TASK GOAL: Establish how many lines below contain the string "button". Respond with that number alone.

RECORDS FOR THE TASK:

──────────────────────────────

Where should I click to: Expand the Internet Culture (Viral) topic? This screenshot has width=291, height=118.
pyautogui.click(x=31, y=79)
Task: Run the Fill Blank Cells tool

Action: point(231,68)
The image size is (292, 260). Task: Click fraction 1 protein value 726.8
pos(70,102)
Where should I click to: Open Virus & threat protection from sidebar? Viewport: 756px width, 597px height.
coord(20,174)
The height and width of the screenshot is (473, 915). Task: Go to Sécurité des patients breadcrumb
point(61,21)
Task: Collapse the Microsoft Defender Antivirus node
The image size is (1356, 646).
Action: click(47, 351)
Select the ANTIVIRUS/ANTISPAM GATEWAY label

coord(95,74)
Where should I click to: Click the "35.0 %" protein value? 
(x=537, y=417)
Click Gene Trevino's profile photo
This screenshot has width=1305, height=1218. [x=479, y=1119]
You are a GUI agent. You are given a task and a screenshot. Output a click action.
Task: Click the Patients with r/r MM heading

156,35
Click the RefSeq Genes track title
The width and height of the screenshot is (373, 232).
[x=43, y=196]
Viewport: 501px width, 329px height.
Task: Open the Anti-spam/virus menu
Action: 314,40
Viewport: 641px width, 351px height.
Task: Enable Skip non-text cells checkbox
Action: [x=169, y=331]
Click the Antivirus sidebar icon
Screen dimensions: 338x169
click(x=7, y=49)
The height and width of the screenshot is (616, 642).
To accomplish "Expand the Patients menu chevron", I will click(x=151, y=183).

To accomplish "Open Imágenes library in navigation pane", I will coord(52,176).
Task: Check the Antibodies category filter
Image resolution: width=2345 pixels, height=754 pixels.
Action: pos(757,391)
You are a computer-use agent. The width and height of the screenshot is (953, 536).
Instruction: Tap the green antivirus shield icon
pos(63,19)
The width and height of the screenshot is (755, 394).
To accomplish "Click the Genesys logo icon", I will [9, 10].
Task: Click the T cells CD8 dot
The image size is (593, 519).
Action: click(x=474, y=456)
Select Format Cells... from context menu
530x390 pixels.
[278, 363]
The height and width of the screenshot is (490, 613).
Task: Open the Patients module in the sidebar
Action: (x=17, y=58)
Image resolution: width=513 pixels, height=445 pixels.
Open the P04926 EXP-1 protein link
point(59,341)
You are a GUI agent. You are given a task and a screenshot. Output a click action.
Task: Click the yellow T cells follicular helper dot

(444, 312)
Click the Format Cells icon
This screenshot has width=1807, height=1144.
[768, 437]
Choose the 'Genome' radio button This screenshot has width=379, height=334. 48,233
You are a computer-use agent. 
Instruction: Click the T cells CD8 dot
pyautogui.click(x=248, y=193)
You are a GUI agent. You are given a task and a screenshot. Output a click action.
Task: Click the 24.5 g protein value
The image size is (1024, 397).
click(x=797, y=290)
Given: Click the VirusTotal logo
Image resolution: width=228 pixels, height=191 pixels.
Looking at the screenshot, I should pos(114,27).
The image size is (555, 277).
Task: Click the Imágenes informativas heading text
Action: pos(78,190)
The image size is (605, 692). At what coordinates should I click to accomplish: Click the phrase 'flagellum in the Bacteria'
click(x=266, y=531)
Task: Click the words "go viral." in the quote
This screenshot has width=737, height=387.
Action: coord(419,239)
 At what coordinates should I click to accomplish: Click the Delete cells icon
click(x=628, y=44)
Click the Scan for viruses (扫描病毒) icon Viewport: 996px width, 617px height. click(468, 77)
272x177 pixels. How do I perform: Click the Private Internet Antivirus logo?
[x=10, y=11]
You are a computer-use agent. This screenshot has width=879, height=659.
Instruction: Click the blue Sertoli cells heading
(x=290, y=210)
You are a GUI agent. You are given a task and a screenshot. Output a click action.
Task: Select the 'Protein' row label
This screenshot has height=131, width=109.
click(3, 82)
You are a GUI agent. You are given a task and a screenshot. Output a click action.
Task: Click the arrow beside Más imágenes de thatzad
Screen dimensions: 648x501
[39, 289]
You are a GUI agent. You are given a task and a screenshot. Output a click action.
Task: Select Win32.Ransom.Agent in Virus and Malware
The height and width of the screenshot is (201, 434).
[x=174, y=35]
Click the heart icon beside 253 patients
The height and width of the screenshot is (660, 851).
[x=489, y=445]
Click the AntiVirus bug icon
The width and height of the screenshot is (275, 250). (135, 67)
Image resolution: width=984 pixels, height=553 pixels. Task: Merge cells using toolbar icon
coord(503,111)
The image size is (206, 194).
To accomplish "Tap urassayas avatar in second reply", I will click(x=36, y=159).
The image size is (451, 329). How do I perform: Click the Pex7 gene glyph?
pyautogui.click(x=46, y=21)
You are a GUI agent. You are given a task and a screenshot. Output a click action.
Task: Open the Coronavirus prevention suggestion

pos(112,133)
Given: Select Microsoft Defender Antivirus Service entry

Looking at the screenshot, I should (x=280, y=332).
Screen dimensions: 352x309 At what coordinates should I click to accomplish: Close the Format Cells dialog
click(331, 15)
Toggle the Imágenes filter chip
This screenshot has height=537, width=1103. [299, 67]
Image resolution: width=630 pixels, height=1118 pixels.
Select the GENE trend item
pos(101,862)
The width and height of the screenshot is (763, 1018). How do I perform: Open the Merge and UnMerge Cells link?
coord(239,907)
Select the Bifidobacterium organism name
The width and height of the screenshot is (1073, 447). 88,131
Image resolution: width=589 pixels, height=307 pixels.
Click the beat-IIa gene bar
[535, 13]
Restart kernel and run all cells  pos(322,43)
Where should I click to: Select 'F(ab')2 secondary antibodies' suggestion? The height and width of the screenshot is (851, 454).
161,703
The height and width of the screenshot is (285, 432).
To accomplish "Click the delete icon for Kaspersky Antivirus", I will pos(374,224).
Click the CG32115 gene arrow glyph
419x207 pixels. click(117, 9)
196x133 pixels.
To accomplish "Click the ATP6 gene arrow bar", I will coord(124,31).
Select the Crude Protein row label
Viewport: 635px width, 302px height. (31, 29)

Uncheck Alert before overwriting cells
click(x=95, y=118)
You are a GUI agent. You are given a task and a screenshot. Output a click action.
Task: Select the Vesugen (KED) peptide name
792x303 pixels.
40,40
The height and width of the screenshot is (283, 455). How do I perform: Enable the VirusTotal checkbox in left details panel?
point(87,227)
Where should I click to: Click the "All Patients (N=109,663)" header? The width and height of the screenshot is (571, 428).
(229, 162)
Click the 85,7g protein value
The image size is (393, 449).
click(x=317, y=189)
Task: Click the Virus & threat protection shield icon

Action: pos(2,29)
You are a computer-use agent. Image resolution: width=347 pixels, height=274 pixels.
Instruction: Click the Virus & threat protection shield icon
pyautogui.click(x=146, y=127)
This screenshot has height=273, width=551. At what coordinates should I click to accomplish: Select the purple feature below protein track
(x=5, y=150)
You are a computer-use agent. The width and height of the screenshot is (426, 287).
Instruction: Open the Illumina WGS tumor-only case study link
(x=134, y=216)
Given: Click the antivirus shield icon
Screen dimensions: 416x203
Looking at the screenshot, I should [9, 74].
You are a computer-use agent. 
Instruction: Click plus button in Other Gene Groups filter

──────────────────────────────

RESULT: 2